_DATASET EXCERPTS:_
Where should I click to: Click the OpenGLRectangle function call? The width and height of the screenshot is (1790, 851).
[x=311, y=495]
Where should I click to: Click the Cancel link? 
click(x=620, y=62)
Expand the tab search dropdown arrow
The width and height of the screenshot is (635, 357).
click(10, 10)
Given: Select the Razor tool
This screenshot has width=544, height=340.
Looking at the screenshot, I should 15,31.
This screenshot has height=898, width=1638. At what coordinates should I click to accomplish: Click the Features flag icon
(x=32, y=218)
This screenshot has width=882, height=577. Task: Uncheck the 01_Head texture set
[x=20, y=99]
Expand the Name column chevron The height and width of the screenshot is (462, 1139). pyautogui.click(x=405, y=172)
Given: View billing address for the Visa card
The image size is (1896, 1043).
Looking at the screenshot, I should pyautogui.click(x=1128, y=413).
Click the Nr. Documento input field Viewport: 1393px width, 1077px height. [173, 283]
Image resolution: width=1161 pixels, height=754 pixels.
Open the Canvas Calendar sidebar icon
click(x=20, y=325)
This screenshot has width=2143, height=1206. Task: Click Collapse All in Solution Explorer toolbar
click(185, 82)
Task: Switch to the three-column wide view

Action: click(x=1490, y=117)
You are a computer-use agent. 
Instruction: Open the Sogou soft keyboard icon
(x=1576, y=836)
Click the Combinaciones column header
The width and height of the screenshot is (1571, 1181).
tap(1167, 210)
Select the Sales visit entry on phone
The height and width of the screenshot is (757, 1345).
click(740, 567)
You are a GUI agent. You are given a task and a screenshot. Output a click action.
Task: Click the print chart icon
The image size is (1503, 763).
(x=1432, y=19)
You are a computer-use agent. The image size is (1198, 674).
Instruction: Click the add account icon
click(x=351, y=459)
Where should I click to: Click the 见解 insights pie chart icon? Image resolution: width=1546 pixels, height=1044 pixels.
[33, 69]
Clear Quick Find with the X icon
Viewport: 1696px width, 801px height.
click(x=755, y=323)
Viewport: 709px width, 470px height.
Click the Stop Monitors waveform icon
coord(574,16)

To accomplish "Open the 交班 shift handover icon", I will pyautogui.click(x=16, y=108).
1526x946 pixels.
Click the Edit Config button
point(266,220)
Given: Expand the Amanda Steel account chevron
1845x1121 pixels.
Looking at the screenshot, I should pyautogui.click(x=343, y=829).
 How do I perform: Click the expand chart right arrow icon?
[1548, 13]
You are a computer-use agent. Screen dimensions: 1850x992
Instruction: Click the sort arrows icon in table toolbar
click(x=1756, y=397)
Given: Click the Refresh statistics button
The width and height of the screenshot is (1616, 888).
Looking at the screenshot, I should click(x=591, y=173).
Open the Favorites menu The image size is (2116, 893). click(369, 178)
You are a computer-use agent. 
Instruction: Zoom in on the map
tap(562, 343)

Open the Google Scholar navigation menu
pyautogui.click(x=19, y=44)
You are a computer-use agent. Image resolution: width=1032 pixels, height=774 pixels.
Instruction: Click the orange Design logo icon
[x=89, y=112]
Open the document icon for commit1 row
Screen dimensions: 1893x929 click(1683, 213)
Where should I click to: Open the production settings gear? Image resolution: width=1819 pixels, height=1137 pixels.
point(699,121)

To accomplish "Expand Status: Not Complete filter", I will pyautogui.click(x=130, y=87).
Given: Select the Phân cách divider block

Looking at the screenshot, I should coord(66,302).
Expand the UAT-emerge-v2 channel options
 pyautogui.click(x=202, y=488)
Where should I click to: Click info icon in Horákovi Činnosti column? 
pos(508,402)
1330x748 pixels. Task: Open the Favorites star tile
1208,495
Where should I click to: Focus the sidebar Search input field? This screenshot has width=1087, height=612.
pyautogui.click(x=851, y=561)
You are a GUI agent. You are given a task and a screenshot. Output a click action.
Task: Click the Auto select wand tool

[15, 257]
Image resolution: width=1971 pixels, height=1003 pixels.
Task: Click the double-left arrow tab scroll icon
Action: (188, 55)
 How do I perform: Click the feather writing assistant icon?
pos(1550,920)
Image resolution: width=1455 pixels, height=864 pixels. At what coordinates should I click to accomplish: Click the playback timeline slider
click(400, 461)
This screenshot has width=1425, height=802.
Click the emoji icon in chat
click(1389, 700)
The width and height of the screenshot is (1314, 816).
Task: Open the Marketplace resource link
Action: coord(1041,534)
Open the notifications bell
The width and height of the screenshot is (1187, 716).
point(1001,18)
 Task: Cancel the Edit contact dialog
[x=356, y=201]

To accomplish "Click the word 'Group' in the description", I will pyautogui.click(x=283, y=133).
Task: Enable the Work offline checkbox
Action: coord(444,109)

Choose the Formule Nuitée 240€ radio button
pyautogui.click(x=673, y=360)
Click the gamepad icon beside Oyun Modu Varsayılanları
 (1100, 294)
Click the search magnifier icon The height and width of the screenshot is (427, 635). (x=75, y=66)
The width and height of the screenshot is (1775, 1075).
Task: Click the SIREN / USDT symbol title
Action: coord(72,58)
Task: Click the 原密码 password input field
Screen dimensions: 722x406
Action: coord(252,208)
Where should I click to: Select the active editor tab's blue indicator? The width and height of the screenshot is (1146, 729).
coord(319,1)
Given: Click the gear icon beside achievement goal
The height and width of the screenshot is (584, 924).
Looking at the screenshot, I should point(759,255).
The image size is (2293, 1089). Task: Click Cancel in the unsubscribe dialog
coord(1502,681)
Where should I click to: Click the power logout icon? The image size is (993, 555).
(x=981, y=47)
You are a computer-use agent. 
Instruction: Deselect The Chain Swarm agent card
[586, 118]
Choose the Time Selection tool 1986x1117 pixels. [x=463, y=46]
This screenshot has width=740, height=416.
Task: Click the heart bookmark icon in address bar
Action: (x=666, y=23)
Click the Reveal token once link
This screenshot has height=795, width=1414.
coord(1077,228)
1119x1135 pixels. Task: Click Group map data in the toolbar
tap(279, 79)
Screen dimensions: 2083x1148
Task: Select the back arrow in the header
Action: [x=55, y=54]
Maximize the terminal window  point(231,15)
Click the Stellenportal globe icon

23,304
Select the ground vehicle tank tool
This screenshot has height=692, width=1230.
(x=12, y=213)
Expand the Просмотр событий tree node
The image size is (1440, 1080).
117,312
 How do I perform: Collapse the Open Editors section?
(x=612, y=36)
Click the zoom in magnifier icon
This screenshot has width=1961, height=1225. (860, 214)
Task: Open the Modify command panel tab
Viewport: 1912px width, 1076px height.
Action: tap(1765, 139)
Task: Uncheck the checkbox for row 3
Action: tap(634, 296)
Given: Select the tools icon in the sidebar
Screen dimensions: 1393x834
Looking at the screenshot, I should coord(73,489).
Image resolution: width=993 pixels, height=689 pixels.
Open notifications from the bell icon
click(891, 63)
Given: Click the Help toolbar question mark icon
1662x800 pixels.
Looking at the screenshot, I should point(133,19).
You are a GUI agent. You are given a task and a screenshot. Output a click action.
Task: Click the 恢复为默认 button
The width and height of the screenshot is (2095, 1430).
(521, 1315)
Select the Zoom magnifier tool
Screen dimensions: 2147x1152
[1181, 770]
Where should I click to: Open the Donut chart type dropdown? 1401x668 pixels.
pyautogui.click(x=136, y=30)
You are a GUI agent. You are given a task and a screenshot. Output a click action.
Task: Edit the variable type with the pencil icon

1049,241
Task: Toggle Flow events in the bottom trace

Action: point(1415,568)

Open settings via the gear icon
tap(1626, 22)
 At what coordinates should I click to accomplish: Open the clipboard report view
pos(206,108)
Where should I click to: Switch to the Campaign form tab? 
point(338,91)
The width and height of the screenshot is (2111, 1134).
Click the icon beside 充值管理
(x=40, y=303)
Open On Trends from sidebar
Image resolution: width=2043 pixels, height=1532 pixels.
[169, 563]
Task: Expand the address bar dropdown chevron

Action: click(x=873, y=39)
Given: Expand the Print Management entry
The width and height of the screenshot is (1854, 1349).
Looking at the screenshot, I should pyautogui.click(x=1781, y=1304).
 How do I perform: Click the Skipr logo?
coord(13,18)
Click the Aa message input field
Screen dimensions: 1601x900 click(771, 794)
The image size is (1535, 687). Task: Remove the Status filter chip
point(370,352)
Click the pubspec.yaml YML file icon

_TASK GOAL:_ Give again, exactly as written, the lines running from the first line of the data above through the line that contains "Task: Click the print chart icon".

_RESULT OF THE EXERCISE:_
Where should I click to: Click the OpenGLRectangle function call? The width and height of the screenshot is (1790, 851).
[x=311, y=495]
Where should I click to: Click the Cancel link? 
click(x=620, y=62)
Expand the tab search dropdown arrow
The width and height of the screenshot is (635, 357).
click(10, 10)
Given: Select the Razor tool
This screenshot has width=544, height=340.
Looking at the screenshot, I should 15,31.
This screenshot has height=898, width=1638. At what coordinates should I click to accomplish: Click the Features flag icon
(x=32, y=218)
This screenshot has width=882, height=577. Task: Uncheck the 01_Head texture set
[x=20, y=99]
Expand the Name column chevron The height and width of the screenshot is (462, 1139). pyautogui.click(x=405, y=172)
Given: View billing address for the Visa card
The image size is (1896, 1043).
Looking at the screenshot, I should pyautogui.click(x=1128, y=413).
Click the Nr. Documento input field Viewport: 1393px width, 1077px height. [173, 283]
Image resolution: width=1161 pixels, height=754 pixels.
Open the Canvas Calendar sidebar icon
click(x=20, y=325)
This screenshot has width=2143, height=1206. Task: Click Collapse All in Solution Explorer toolbar
click(185, 82)
Task: Switch to the three-column wide view

Action: click(x=1490, y=117)
You are a computer-use agent. 
Instruction: Open the Sogou soft keyboard icon
(x=1576, y=836)
Click the Combinaciones column header
The width and height of the screenshot is (1571, 1181).
tap(1167, 210)
Select the Sales visit entry on phone
The height and width of the screenshot is (757, 1345).
click(740, 567)
You are a GUI agent. You are given a task and a screenshot. Output a click action.
Task: Click the print chart icon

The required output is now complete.